### What you will do
1. Answer these from the Phases text, one line each:
(a) What date is given for the most recent answer?
(b) In what order does the question say science diagrams always show the states of matter?
(c) According to the answer, why do gas phases usually have few ionized particles?
2. Decide whether each statement agrees with the Phases text. Answer yes or no, and quote the words that settle it.
(a) The person asking the question is from Parramatta, NSW, Australia.
(b) The answer says solid salt crystals are mostly not ionized.
(c) The answer states that in the plasma, the atoms or molecules are ionized.

### Provided text
⁂

Phases

Most recent answer: 06/22/2009

Q:
Just a question about plasma, In all science diagrams of the states of matter it is always: solid > liquid > gas > plasma I don't really understand this as solid, liquid, and gas refer to the amount of energy the atom has, whereas plasma is highly energise, but it also has no electrons, so wouldn't the atom be altered, and therefore it would be a chemical, not physical reaction, or does this only apply to the nucleus of an atom?
- Matt (age 11)
Parramatta, NSW, Australia
A:
As you say, many materials go through solid, liquid gas and sometimes plasma phases as they are heated at ordinary pressures. In the plasma, the atoms or molecules are ionized. Often (for example in solid salt crystals) they're pretty much ionized in the solid phases, and sometimes also in the liquid phase. Gas phases usually have few ionized particles, because the energy cost is high due to the larger distance between the particles.

⁂

### Entries supplied
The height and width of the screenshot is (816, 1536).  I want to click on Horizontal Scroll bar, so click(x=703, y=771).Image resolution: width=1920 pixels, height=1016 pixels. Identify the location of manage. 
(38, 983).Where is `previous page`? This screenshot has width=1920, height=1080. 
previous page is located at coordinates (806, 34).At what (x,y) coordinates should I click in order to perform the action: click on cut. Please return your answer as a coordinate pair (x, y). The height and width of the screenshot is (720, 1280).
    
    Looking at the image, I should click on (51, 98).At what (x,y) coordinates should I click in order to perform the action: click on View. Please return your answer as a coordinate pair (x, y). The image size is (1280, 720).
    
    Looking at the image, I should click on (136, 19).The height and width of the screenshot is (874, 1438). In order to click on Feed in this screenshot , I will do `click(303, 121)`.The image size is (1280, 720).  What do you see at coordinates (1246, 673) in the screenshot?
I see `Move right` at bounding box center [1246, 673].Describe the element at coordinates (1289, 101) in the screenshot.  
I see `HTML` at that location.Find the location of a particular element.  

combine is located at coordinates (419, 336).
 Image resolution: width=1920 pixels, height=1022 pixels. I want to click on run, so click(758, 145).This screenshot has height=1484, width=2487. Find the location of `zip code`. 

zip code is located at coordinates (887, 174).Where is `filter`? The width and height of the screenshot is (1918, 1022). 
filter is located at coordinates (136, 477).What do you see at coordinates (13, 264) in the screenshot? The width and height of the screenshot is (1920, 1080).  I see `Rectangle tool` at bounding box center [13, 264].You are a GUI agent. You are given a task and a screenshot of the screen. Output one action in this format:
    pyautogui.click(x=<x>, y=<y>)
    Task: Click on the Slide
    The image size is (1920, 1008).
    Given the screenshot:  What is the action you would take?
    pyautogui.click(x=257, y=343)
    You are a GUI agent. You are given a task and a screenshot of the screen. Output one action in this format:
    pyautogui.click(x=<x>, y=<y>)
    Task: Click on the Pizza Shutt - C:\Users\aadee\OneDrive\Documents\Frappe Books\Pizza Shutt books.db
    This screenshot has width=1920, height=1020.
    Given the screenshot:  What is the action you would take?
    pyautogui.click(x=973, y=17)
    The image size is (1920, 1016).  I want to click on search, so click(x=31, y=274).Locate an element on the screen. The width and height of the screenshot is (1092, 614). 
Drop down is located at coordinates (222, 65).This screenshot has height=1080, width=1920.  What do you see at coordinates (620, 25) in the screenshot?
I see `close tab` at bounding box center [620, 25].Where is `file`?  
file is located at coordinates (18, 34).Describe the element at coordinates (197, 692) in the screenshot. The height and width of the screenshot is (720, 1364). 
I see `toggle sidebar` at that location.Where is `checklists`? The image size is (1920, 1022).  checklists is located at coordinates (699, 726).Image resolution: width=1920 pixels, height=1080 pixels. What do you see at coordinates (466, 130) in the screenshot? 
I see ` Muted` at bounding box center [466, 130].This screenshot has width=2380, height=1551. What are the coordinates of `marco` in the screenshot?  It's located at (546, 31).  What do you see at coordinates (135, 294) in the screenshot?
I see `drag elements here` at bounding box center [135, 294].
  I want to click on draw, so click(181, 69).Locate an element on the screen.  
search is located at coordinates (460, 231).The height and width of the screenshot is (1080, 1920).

⁂

### Responses
1.
(a) 06/22/2009
(b) Solid > liquid > gas > plasma
(c) The energy cost is high due to the larger distance between the particles.

2.
(a) Yes: "Parramatta, NSW, Australia"
(b) No: "Often (for example in solid salt crystals) they're pretty much ionized in the solid phases"
(c) Yes: "In the plasma, the atoms or molecules are ionized."